COVID-19 Vaccine illustration.
Coronavirus Disease or known as COVID-19 is an infectious disease caused by a newly discovered coronavirus called SARS-CoV-2. It spreads primarily through droplets of saliva or nose discharge when an infected person coughs or sneezes. Most people infected by COVID-19 virus will experience mild to moderate respiratory illness and recover without requiring special treatment. But at the other hand, older people and those with underlying medical conditions are more likely to develop more serious complications.
COVID-19 vaccination is one of the ways to prevent people from developing the illness and its consequences. COVID-19 vaccines produce protection against the disease by developing an immune response to the virus. The first mass vaccination programme started in early December 2020. This project aims to see the progress of COVID-19 vaccination in the world up to March 30, 2021. The dataset that will be used in this project is obtained from Kaggle which provides the data of daily vaccination progress for each country.
There are several things that I want to explore through this dataset:
- The most used types of COVID-19 Vaccine in the world (to date)
- Top 10 Countries with the highest percentage of people fully vaccinated in the world
- Top 10 Countries with the highest number of daily vaccinations per million in average
- ASEAN Countries’ COVID-19 Daily Vaccination Progress
- Indonesia’s COVID-19 Vaccination Progress
Before exploring the data, load necessary libraries first.
library(ggplot2) # for data visualization
library(dplyr) # for data manipulation
library(RColorBrewer) # for data visualization
library(lubridate) # for converting datetime data type
library(scales)
Read the dataset and let’s inspect the first rows.
<- read.csv("country_vaccinations.csv")
vaccine head(vaccine)

● **PROBLEMS TO SOLVE**:
**1.** According to the COVID-19 vaccination text, when did the first mass vaccination begin?
**2.** Say whether each statement agrees with the COVID-19 vaccination text, answering yes or no and quoting the deciding words: (a) The project tracks vaccination progress up to March 30, 2021. (b) Most people infected with the virus need special treatment to recover. (c) The dataset was obtained from Kaggle.
**3.** Continue the COVID-19 vaccination text from its last line.

● **RECORDS SHOWN**:
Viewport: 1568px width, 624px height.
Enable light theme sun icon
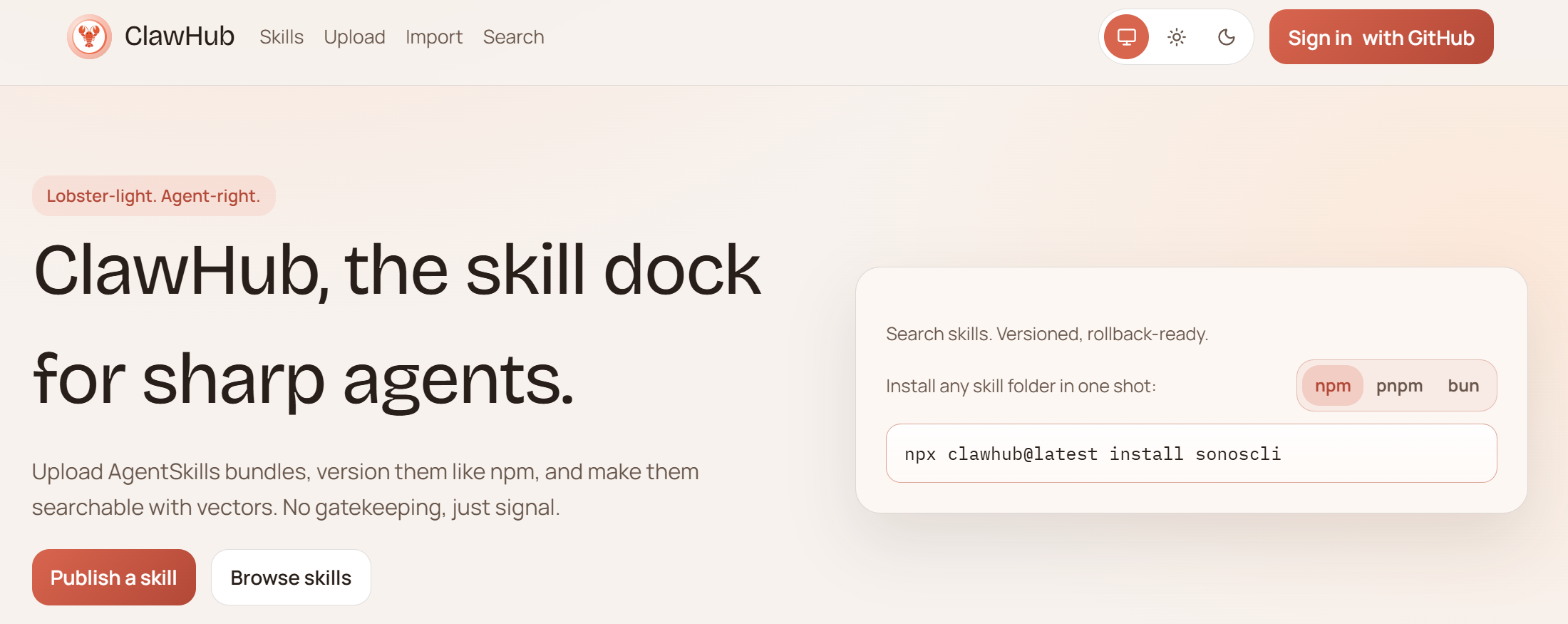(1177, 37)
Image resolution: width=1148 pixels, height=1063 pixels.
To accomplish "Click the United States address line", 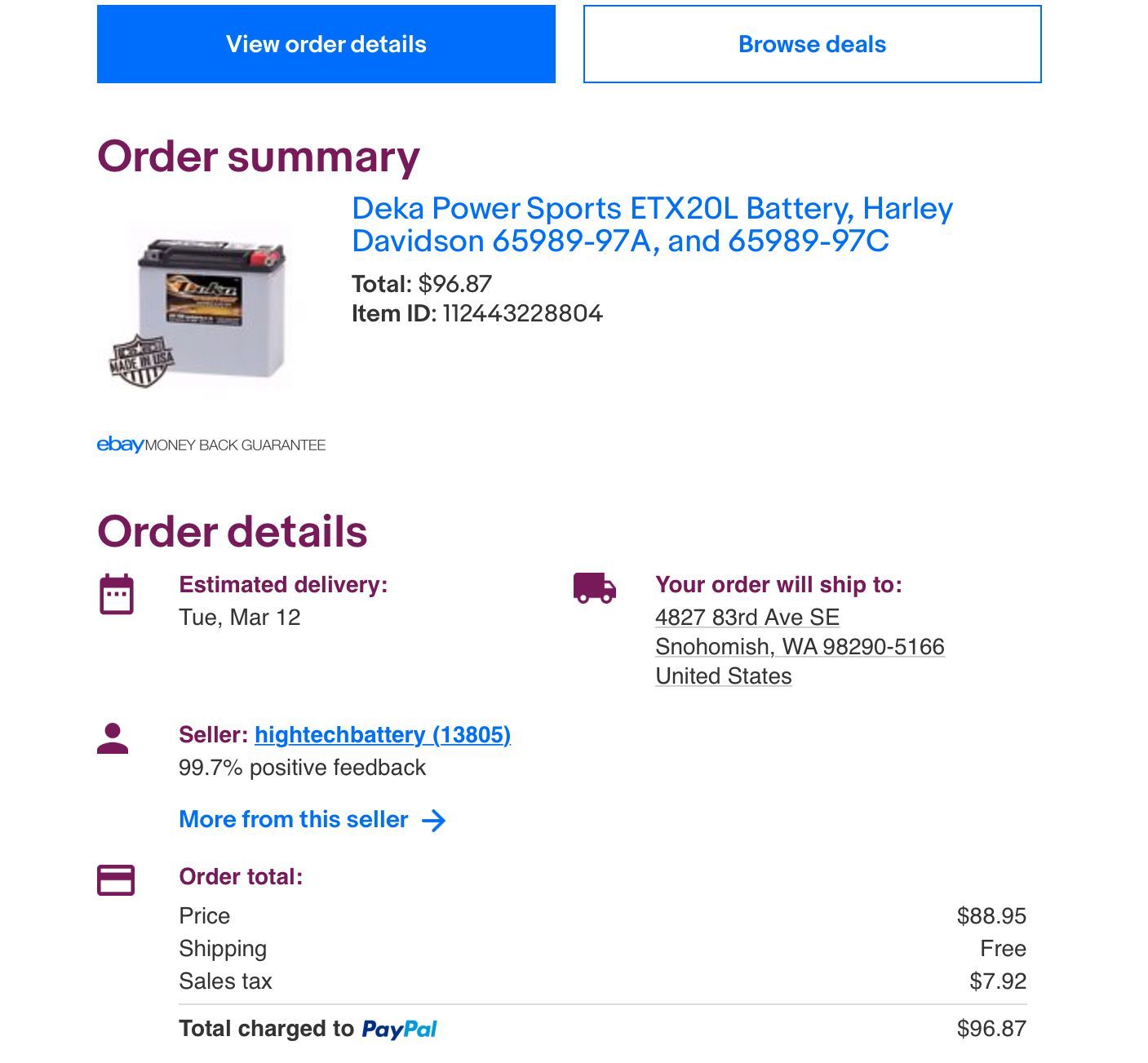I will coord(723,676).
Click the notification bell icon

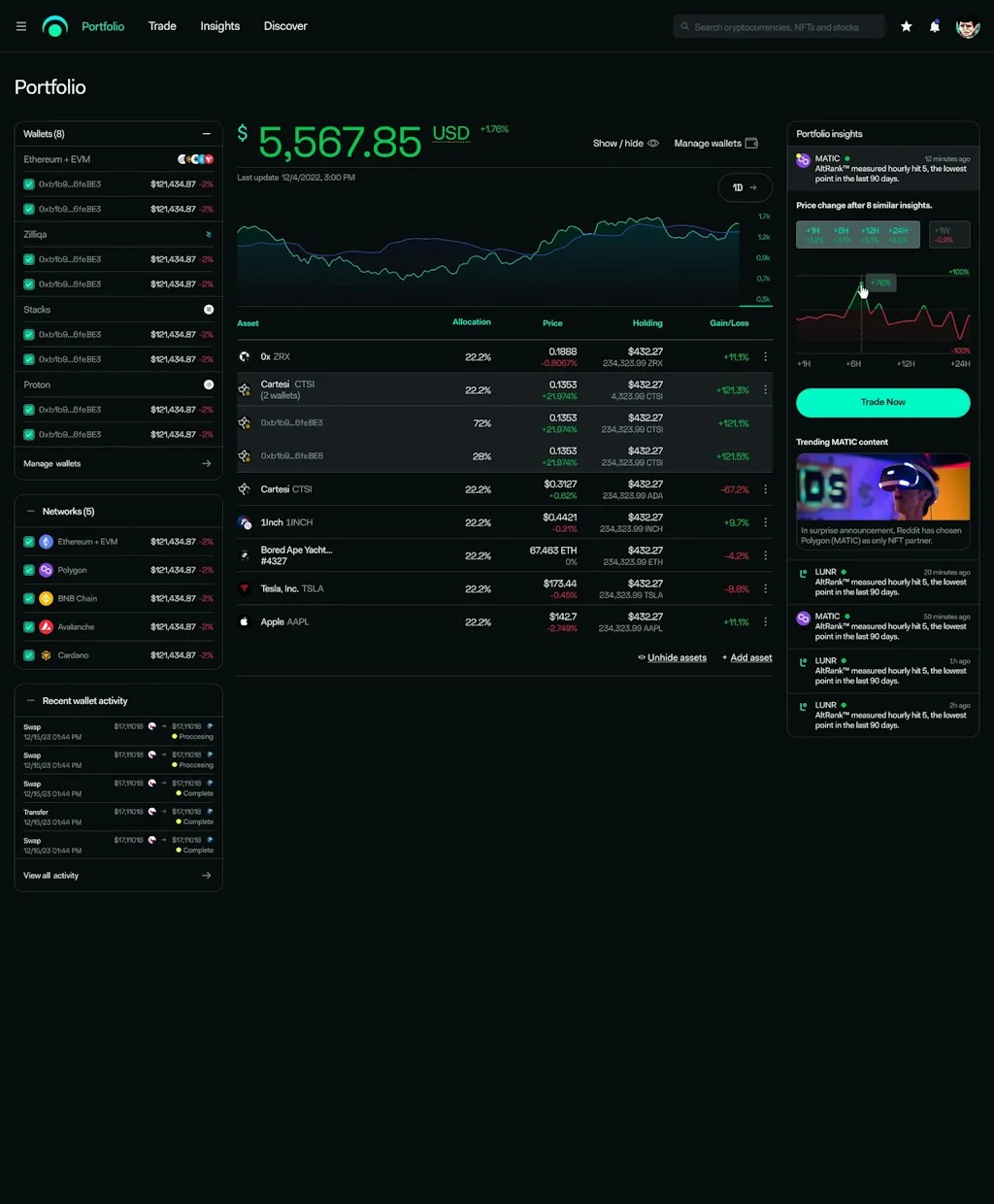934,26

==

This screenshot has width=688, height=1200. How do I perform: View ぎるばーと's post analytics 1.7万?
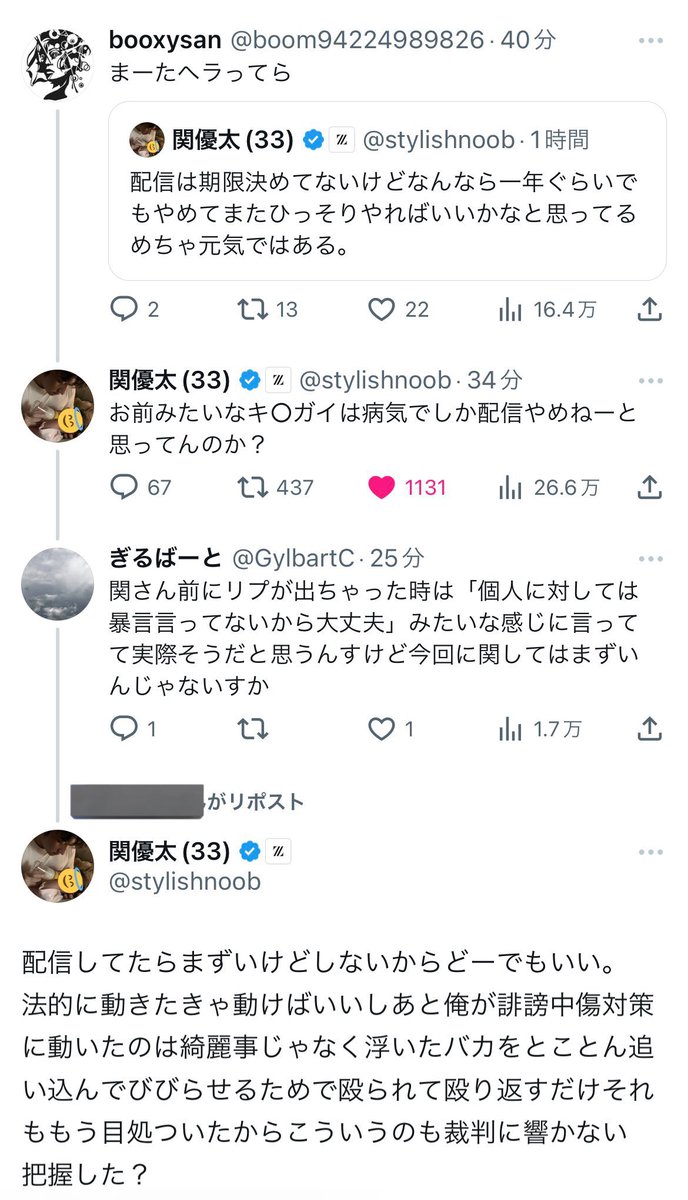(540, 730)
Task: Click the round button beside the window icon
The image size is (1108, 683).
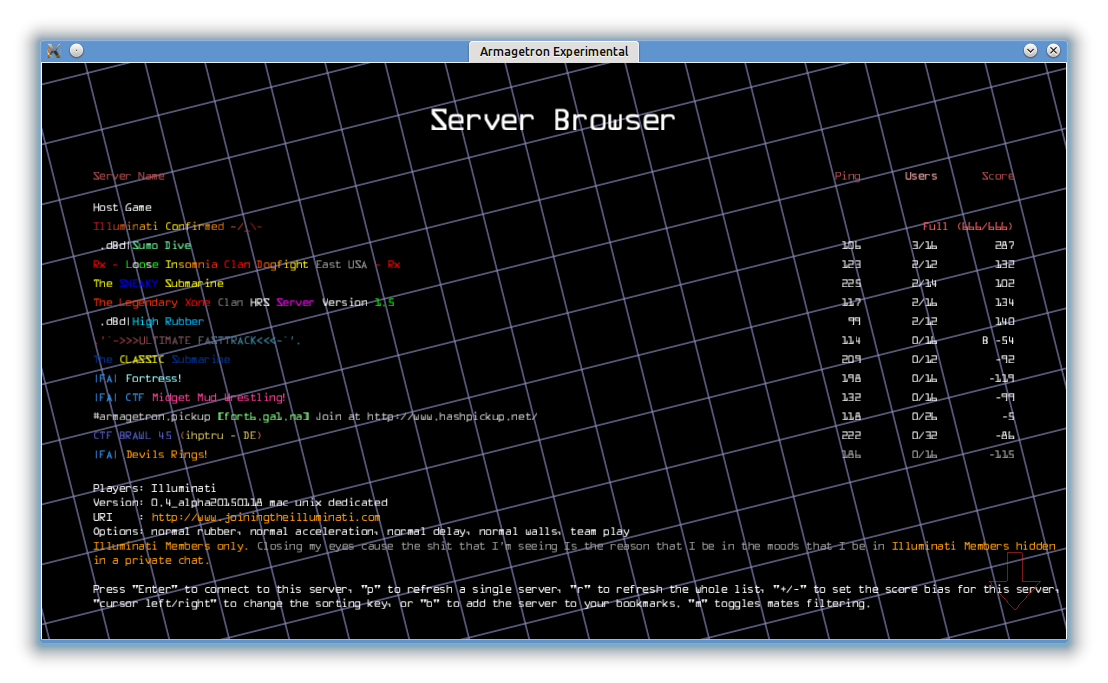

● **ANSWERS BY TASK**:
**1.** In early December 2020.

**2.**
(a) Yes: "This project aims to see the progress of COVID-19 vaccination in the world up to March 30, 2021."
(b) No: "Most people infected by COVID-19 virus will experience mild to moderate respiratory illness and recover without requiring special treatment."
(c) Yes: "The dataset that will be used in this project is obtained from Kaggle"

**3.**
## country iso_code date total_vaccinations people_vaccinated
## 1 Afghanistan AFG 2021-02-22 0 0
## 2 Afghanistan AFG 2021-02-23 NA NA
## 3 Afghanistan AFG 2021-02-24 NA NA
## 4 Afghanistan AFG 2021-02-25 NA NA
## 5 Afghanistan AFG 2021-02-26 NA NA
## 6 Afghanistan AFG 2021-02-27 NA NA
## people_fully_vaccinated daily_vaccinations_raw daily_vaccinations
## 1 NA NA NA
## 2 NA NA 1367
## 3 NA NA 1367
## 4 NA NA 1367
## 5 NA NA 1367
## 6 NA NA 1367
## total_vaccinations_per_hundred people_vaccinated_per_hundred
## 1 0 0
## 2 NA NA
## 3 NA NA
## 4 NA NA
## 5 NA NA
## 6 NA NA
## people_fully_vaccinated_per_hundred daily_vaccinations_per_million
## 1 NA NA
## 2 NA 35
## 3 NA 35
## 4 NA 35
## 5 NA 35
## 6 NA 35
## vaccines source_name
## 1 Oxford/AstraZeneca Government of Afghanistan
## 2 Oxford/AstraZeneca Government of Afghanistan
## 3 Oxford/AstraZeneca Government of Afghanistan
## 4 Oxford/AstraZeneca Government of Afghanistan
## 5 Oxford/AstraZeneca Government of Afghanistan
## 6 Oxford/AstraZeneca Government of Afghanistan
## source_website
## 1 http://www.xinhuanet.com/english/asiapacific/2021-03/16/c_139814668.htm
## 2 http://www.xinhuanet.com/english/asiapacific/2021-03/16/c_139814668.htm
## 3 http://www.xinhuanet.com/english/asiapacific/2021-03/16/c_139814668.htm
## 4 http://www.xinhuanet.com/english/asiapacific/2021-03/16/c_139814668.htm
## 5 http://www.xinhuanet.com/english/asiapacific/2021-03/16/c_139814668.htm
## 6 http://www.xinhuanet.com/english/asiapacific/2021-03/16/c_139814668.htm
After inspecting the data at a glance, let’s see data types and other dimensions thoroughly.
str(vaccine)
## 'data.frame': 9073 obs. of 15 variables:
## $ country : chr "Afghanistan" "Afghanistan" "Afghanistan" "Afghanistan" ...
## $ iso_code : chr "AFG" "AFG" "AFG" "AFG" ...
## $ date : chr "2021-02-22" "2021-02-23" "2021-02-24" "2021-02-25" ...
## $ total_vaccinations : num 0 NA NA NA NA NA 8200 NA NA NA ...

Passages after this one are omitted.